Seller reckons there is an electrical prob with it that causes his fuses to blow........hmm.

I'm no expert but i suspect dodgy house wiring or an easy fix for someone with basic electrical skills/knowledge (rules me out!) £40 and looks in otherwise great condition!


----------



## seeq (Jul 9, 2011)

Shame he won't post!


----------



## Glenn (Jun 14, 2008)

I've seen this problem a few times.

In most cases it was resolved easily.

Pretty sure gaggiamanualservice has come across this before as well.


----------



## funinacup (Aug 30, 2010)

This is now in the boot of my car 

Michael

Fun in a Cup Coffee Training


----------



## funinacup (Aug 30, 2010)

And all it needed was the safety cutoff resetting! Silvia anyone? Just had service + descale.

Michael

Fun in a Cup Coffee Training


----------



## richardblack5 (Jan 7, 2013)

Haha you must have just beat me to this by hours


----------



## shrink (Nov 12, 2012)

well done Michael. you gonna keep a hold of it and use it as home machine? or you just gonna move it on?


----------



## seeq (Jul 9, 2011)

Little jealous there Michael!


----------



## funinacup (Aug 30, 2010)

Moving it on as dont need a machine at home atm.

Michael

Fun in a Cup Coffee Training


----------



## shrink (Nov 12, 2012)

good luck.. well done on a bargain there









get it back on ebay


----------



## CamV6 (Feb 7, 2012)

funinacup said:


> Moving it on as dont need a machine at home atm.
> 
> Michael
> 
> Fun in a Cup Coffee Training


Well good luck with the sale.

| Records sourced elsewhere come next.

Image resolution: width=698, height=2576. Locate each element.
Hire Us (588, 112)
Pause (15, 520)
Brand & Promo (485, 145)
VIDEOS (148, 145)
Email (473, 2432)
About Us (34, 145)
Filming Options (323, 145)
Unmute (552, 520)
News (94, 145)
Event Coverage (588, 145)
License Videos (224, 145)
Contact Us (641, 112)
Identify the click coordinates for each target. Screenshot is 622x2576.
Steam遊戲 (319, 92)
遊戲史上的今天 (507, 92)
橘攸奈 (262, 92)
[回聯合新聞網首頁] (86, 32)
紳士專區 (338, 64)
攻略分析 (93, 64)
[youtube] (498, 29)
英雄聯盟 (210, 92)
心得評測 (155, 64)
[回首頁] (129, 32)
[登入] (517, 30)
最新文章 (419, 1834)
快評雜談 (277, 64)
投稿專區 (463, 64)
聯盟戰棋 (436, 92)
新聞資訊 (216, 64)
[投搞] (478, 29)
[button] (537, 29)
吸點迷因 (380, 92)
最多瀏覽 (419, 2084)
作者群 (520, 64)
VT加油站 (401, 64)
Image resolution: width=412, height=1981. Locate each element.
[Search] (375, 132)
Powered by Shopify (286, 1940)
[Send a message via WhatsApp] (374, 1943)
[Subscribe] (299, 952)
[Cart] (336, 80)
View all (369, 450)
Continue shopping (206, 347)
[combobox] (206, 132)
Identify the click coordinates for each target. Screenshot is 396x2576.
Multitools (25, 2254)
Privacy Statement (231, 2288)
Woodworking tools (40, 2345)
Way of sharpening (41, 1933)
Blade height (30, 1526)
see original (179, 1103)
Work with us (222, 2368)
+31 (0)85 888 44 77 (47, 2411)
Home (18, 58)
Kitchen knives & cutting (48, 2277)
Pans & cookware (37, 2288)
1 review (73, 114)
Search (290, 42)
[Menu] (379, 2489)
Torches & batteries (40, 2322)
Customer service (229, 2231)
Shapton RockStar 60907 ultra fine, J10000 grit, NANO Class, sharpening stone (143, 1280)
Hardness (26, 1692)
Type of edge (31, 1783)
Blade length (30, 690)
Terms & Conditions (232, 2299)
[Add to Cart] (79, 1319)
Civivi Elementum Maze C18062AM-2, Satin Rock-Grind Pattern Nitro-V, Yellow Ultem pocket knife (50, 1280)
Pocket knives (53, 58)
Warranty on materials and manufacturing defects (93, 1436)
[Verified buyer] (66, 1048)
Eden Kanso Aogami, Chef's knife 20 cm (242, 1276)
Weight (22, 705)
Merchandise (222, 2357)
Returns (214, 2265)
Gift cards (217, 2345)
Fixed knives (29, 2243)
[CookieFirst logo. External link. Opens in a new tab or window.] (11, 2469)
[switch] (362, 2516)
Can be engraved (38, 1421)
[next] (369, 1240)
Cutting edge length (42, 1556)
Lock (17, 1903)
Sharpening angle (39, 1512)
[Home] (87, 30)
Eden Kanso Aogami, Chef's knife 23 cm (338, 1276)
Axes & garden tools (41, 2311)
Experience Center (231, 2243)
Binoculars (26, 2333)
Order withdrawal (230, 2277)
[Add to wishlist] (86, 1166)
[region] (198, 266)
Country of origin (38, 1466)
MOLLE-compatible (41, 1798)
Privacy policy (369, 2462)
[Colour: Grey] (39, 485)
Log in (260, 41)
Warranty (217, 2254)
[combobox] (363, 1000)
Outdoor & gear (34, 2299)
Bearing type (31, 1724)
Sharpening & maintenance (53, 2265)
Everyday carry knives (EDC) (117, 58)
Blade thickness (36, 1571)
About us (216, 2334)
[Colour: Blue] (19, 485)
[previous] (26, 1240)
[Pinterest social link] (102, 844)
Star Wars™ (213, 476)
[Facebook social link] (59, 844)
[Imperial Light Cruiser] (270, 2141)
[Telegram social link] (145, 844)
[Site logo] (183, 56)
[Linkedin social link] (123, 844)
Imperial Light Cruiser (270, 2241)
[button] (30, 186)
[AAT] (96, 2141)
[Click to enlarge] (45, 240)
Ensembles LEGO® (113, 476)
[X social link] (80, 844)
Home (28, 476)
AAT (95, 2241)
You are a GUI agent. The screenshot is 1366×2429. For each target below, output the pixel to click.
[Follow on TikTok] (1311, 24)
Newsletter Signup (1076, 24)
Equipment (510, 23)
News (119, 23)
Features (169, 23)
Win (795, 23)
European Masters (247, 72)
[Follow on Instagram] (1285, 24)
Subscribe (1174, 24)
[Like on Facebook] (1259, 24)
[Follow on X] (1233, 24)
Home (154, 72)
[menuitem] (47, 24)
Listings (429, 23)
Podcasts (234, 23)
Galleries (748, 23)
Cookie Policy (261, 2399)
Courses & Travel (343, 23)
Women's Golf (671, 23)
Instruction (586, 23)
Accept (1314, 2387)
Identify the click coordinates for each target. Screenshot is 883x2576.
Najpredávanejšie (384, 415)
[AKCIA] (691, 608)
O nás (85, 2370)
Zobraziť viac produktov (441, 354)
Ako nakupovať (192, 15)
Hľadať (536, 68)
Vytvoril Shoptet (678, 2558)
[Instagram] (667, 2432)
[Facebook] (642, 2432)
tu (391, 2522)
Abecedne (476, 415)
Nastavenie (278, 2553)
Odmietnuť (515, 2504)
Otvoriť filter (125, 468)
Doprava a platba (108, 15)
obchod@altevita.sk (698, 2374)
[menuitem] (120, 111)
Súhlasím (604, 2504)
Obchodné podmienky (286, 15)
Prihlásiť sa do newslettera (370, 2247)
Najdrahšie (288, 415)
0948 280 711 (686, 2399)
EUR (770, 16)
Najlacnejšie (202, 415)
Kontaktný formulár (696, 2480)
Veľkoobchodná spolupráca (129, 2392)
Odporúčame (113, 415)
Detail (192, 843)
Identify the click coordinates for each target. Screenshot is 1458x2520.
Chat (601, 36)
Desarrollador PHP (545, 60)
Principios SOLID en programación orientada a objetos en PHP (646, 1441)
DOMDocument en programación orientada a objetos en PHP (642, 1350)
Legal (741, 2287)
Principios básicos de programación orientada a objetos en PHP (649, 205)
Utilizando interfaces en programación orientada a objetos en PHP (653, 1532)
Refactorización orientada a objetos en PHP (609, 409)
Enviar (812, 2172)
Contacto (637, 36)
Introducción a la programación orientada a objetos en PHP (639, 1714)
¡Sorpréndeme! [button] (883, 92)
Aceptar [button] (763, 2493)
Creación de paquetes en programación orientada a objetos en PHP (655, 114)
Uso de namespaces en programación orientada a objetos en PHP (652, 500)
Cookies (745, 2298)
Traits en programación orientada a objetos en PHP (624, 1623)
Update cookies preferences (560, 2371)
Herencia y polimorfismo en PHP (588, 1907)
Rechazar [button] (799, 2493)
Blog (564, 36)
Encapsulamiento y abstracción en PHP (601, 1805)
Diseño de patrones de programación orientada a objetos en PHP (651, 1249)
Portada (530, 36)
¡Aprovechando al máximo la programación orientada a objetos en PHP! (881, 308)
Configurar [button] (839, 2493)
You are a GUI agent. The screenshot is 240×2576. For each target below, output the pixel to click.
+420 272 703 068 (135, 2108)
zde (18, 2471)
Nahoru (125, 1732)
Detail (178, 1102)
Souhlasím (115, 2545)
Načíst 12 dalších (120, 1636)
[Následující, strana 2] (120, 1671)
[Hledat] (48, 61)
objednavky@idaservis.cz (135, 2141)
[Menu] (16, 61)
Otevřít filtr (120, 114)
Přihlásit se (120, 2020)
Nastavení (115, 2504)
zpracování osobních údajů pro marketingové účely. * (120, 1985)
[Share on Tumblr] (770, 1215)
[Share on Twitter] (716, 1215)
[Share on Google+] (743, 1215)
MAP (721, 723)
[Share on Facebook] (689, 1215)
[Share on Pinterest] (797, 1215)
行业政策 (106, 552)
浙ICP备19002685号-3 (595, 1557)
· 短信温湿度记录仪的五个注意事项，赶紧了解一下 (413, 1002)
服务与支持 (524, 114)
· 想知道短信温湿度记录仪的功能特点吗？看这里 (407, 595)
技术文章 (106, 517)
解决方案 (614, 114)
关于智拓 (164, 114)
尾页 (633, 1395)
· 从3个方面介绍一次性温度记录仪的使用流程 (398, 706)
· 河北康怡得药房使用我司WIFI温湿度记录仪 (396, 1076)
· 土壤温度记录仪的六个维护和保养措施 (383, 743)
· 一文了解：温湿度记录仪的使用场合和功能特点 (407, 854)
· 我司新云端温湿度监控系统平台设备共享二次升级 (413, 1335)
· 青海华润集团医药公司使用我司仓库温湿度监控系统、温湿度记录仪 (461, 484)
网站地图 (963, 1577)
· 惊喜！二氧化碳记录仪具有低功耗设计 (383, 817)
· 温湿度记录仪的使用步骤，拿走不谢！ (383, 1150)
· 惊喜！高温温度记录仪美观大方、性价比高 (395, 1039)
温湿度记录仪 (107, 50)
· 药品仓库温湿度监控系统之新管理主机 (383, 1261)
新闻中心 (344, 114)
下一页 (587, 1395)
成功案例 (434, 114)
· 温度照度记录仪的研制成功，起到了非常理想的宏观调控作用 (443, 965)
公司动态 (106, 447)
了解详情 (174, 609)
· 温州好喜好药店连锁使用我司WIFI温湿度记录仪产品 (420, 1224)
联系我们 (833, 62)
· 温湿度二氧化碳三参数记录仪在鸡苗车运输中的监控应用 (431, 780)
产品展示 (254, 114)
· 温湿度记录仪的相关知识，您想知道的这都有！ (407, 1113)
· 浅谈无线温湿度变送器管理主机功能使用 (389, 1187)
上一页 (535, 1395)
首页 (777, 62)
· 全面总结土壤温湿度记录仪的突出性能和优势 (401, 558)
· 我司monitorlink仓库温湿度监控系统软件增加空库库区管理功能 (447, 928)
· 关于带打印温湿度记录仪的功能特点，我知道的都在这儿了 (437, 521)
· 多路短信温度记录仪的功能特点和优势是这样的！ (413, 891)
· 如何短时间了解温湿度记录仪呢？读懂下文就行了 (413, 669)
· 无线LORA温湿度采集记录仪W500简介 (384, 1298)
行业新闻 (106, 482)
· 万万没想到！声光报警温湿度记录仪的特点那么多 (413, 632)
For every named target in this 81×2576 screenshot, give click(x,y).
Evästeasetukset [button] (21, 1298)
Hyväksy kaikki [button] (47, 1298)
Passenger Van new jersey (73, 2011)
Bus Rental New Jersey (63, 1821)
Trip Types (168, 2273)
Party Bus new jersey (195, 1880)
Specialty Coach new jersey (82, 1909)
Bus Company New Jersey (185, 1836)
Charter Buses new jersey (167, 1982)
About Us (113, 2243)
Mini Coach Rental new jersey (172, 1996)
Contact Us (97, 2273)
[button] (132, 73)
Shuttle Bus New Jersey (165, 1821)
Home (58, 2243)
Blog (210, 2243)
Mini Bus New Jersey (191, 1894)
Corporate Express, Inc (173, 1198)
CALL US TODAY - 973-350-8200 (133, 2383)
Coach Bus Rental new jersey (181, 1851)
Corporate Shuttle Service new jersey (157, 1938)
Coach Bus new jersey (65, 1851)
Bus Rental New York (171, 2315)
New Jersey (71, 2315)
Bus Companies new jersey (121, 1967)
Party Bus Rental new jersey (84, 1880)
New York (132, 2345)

I hope there's enough profit for you to send me along a finder's commission (or at least a click on the 'thanks' button)!


----------



## funinacup (Aug 30, 2010)

richardblack5 said:


> Haha you must have just beat me to this by hours


Hope you enjoy the silvia Richard!

Michael

Fun in a Cup Coffee Training


----------



## coffeechap (Apr 5, 2012)

Me thinks you at least owe cam a bag of beans for finding the silvia for you!!!!!!!!!!!


----------